───── Page excerpt

A month before Olympia trio Sleater-Kinney released their ninth album, last summer’s The Center Won’t Hold, longtime drummer Janet Weiss announced her departure. Suddenly, the album’s title became prescient.
Like acknowledging the elephant in the room right away, Sleater-Kinney kicked off their explosive set at the Commodore Ballroom last night with the title-track. “I need a quick injection to get you out of my way,” they sang. Considering Janet told Rolling Stone this week she left because her creative role was diminished to that of a session musician in the face of Carrie Brownstein and Corin Tucker’s staunch, unified vision, this line rang with all new relevance.
As did the line, “Maybe I’m not sure I wanna go on,” from “Can I Go On.” But the remaining members, along with new touring drummer Angie Boylan (Aye Nako, Freezing Cold) and two synth players, continued undaunted, so sure in Corin and Carrie’s course.
With help from St. Vincent, who produced The Center Won’t Hold, Sleater-Kinney explored sleek, rock-based pop and a “modern,” abstract visual aesthetic, largely mirroring her own work. Complementing their polished sonic and visual makeover, Sleater-Kinney took the stage in pure black outfits, all of them in turtle necks, except Corin. Background panels framed images of reaching hands.
The tension from “Center Won’t Hold” and “Can I Go On” quickly died, though. Carrie looked particularly unphased, free, even, as she smiled through the slicing, barbed “Price Tag” and jumpy rocker “All Hands on the Bad One.”

──────────
───── Supplied material

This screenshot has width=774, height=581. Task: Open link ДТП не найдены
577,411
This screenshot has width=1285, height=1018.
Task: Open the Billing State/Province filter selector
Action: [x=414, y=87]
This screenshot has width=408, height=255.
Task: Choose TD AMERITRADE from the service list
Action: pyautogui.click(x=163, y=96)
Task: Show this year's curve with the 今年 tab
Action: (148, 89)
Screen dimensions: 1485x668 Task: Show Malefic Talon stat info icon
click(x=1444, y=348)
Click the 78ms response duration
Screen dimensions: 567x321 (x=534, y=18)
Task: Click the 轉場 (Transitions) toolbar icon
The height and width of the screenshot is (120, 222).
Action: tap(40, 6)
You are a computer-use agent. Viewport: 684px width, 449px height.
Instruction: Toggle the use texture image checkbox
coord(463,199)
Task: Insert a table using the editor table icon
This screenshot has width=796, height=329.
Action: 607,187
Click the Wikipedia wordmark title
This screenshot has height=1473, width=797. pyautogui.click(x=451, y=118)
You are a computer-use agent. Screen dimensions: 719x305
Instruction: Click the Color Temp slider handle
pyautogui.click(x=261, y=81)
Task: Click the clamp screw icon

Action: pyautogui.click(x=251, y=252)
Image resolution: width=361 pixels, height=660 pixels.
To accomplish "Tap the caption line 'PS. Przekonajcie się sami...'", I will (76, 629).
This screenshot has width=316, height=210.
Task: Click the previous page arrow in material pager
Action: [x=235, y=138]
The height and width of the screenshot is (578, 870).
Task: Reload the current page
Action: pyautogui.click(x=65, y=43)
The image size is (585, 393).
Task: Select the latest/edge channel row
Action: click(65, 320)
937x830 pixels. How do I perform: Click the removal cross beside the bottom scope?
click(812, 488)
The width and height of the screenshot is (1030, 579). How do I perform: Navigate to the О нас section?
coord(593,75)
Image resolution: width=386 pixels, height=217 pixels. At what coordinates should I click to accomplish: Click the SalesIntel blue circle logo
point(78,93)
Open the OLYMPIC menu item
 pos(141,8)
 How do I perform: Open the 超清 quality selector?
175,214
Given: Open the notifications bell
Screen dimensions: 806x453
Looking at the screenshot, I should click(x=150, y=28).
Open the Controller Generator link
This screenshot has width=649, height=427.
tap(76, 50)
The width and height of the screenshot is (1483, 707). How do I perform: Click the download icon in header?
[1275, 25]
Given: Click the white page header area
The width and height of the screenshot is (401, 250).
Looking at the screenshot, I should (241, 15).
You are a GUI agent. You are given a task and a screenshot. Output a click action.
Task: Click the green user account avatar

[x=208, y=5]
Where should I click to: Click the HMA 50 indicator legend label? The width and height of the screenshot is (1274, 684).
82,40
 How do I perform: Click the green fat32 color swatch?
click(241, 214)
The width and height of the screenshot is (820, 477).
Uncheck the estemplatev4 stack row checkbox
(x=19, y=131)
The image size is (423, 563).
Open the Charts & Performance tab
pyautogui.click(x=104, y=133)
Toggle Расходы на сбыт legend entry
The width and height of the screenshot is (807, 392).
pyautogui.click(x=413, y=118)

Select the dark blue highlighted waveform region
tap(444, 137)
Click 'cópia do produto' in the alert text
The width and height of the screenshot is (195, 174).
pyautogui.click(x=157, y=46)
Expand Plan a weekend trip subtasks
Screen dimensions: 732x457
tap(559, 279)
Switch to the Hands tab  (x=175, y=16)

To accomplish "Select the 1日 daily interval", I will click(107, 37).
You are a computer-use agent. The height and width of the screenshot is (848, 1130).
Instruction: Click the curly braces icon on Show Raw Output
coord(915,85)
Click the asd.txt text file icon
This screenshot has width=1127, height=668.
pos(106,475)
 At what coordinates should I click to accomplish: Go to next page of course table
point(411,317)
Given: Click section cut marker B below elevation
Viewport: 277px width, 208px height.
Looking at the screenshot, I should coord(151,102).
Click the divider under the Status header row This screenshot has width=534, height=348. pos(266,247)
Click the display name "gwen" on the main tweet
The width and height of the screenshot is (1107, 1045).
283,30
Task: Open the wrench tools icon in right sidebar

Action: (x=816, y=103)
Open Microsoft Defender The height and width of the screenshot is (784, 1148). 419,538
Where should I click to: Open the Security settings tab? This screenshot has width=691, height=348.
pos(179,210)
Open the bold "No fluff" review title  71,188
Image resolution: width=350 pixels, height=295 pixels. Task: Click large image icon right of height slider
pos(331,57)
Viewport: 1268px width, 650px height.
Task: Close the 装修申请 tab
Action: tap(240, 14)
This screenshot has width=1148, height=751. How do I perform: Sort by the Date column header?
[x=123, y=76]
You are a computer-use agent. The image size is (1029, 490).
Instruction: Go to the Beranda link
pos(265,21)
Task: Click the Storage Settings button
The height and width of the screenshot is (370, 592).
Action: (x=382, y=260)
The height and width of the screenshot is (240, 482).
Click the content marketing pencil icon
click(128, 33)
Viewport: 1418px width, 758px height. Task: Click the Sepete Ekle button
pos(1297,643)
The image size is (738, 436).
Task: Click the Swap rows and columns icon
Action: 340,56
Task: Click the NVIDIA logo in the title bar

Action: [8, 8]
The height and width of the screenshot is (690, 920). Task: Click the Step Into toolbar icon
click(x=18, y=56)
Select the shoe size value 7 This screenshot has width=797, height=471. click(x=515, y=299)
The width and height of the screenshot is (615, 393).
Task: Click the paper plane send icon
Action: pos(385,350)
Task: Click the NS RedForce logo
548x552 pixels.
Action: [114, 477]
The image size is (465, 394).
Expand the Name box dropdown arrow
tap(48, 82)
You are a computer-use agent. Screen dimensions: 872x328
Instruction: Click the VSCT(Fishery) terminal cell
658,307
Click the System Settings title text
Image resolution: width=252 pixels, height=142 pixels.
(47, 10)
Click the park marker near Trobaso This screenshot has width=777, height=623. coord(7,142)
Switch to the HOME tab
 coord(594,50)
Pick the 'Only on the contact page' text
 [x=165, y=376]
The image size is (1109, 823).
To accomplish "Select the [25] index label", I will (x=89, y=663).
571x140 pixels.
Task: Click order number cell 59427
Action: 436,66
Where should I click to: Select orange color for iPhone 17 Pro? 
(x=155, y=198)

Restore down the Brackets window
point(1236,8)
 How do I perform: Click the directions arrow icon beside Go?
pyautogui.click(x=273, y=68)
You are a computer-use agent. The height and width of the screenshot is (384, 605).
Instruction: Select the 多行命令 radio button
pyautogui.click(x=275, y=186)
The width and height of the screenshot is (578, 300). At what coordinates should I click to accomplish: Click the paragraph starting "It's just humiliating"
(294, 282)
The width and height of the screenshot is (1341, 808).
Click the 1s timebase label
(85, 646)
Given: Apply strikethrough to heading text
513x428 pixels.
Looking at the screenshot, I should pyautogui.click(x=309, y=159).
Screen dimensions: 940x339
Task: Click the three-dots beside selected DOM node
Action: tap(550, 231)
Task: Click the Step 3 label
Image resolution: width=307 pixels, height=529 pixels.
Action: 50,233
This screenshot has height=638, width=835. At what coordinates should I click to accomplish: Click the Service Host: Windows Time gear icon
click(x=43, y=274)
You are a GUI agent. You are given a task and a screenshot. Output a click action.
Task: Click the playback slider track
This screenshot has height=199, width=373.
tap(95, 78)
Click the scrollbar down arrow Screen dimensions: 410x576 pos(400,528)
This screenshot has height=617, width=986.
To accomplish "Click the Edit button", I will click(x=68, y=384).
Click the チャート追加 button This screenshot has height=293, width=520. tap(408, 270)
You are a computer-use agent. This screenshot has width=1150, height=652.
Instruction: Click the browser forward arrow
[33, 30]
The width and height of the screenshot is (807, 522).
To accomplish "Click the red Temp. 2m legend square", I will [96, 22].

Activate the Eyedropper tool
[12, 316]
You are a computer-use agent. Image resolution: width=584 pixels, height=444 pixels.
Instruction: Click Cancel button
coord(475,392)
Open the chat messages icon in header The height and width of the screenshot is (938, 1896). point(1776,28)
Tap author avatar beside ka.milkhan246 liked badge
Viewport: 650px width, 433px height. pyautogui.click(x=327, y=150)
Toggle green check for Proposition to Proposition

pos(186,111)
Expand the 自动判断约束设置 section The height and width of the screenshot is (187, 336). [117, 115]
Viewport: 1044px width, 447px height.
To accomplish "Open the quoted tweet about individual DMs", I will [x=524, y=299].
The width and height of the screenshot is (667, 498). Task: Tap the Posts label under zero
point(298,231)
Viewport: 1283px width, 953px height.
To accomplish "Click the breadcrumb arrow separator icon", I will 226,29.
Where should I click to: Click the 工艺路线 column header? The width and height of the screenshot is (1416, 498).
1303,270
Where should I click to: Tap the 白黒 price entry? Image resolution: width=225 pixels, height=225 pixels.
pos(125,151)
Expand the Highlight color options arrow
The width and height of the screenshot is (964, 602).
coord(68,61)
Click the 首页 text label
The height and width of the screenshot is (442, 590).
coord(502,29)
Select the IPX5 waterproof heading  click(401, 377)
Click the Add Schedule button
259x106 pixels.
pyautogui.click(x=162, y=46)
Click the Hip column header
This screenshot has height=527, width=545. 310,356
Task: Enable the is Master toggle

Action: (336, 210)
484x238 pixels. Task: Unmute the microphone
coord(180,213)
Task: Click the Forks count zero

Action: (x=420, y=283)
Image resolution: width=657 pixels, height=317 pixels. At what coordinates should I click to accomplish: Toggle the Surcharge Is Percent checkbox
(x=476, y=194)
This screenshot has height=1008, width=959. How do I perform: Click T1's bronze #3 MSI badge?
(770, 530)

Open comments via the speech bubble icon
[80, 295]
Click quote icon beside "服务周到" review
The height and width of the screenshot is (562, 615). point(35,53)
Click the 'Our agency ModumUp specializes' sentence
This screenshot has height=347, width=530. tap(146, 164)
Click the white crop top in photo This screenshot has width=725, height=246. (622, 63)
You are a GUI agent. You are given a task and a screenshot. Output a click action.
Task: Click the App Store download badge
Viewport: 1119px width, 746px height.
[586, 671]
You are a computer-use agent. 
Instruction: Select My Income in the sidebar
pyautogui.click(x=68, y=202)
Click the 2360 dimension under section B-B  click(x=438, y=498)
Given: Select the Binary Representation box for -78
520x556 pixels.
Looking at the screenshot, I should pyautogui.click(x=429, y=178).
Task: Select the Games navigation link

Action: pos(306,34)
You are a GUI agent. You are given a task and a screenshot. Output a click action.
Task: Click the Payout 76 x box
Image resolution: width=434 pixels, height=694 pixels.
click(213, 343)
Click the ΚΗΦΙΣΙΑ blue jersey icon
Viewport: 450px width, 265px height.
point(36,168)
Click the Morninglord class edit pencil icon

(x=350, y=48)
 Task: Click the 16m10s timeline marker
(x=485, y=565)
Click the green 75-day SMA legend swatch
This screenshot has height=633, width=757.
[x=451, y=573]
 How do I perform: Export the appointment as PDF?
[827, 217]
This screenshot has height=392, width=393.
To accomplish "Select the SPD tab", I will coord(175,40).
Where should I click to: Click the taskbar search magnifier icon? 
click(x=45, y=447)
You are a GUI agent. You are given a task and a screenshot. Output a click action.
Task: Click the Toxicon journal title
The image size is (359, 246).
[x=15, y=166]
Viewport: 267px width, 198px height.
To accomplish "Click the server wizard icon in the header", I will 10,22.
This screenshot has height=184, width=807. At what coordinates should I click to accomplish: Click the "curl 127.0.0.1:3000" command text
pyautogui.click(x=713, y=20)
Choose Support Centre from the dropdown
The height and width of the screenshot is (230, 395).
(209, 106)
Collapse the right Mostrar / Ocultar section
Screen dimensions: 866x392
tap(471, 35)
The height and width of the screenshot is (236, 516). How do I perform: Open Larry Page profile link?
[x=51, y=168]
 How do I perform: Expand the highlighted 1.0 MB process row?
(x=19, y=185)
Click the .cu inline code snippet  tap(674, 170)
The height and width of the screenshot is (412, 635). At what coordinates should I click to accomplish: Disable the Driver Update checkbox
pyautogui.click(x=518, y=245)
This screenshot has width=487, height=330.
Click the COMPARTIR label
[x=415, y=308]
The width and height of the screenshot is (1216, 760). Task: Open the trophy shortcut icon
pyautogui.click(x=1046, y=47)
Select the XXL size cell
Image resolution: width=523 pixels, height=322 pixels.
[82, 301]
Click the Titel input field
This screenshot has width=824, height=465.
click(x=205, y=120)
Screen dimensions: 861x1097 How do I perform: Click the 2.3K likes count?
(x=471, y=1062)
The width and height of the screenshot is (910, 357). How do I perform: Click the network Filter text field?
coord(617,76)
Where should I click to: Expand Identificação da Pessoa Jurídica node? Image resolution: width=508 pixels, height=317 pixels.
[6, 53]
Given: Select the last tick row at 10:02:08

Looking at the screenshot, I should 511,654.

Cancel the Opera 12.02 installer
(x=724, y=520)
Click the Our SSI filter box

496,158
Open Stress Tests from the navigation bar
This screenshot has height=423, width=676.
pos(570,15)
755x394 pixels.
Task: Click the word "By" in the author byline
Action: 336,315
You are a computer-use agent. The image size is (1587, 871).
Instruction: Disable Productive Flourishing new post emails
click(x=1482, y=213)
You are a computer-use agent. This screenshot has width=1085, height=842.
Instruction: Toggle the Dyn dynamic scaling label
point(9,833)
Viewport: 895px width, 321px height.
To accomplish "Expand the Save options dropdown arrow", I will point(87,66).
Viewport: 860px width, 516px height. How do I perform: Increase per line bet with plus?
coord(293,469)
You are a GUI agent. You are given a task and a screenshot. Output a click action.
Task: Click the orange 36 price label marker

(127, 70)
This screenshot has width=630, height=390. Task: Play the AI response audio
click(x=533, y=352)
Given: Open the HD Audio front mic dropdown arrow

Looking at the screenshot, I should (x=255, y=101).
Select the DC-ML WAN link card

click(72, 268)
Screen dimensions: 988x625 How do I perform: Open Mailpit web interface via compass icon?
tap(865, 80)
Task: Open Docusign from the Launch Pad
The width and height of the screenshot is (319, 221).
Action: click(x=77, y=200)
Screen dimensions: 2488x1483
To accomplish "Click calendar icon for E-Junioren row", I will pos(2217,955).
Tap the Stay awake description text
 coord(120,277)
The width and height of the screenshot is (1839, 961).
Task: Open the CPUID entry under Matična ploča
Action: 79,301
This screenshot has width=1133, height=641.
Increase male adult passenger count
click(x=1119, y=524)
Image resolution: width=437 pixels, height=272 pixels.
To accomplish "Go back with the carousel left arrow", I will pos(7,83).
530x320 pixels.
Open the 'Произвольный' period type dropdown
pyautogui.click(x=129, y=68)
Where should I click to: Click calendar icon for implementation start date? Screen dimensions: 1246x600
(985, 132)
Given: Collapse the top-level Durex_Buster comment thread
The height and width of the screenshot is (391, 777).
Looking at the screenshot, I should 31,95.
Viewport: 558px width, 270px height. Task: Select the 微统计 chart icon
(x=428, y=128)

──────────

# Task details
Extend the concert review of Sleater-Kinney's Commodore Ballroom show, starting after its last sentence.

# Result
Despite Sleater-Kinney’s glamorous makeover, most of their set was thunderous and furious. “Dig Me Out,” Ironclad,” “Entertain,” and “Hurry on Home” were rumbling, tumbling, destructive brain-scrapers. Bluesy rock-stomper “What’s Mine Is Yours” featured a smoky solo by Carrie; the band put an exclamation mark on it with a cathartic, abrupt ending. They whipped up a frenzy with their latest single, last month’s “Animal,” which they recorded while Janet was still in the band. The doom procession and contorted, squealing razor riff of “RUINS” fell as heavy as a gnarled, ancient tree trunk.
Sleater-Kinney softened the blows with the on-the-run sprint of “LOVE.” They brooded with “The Future Is Here”; its snappy electronic drum pad and synth programmed to resemble an organ cast a magic, haunted spell.
Some of Sleater-Kinney’s tenderest moments proved to be their best, including the road-weathered “Restless,” Corin’s centre stage performance of the piano-backed “Broken,” and the world-weary “Modern Girl.”
“And if the world is ending right now, let’s dance the bad dance. We’ve been rehearsing our whole lives,” Sleater-Kinney sang on the poppy yet urgent “Bad Dance.” Anyone of any age could have enjoyed Sleater-Kinney’s bold and rejuvenated performance at the Commodore Ballroom, but for those who waited 25 years, the show was wish fulfillment of a true lifetime rehearsal.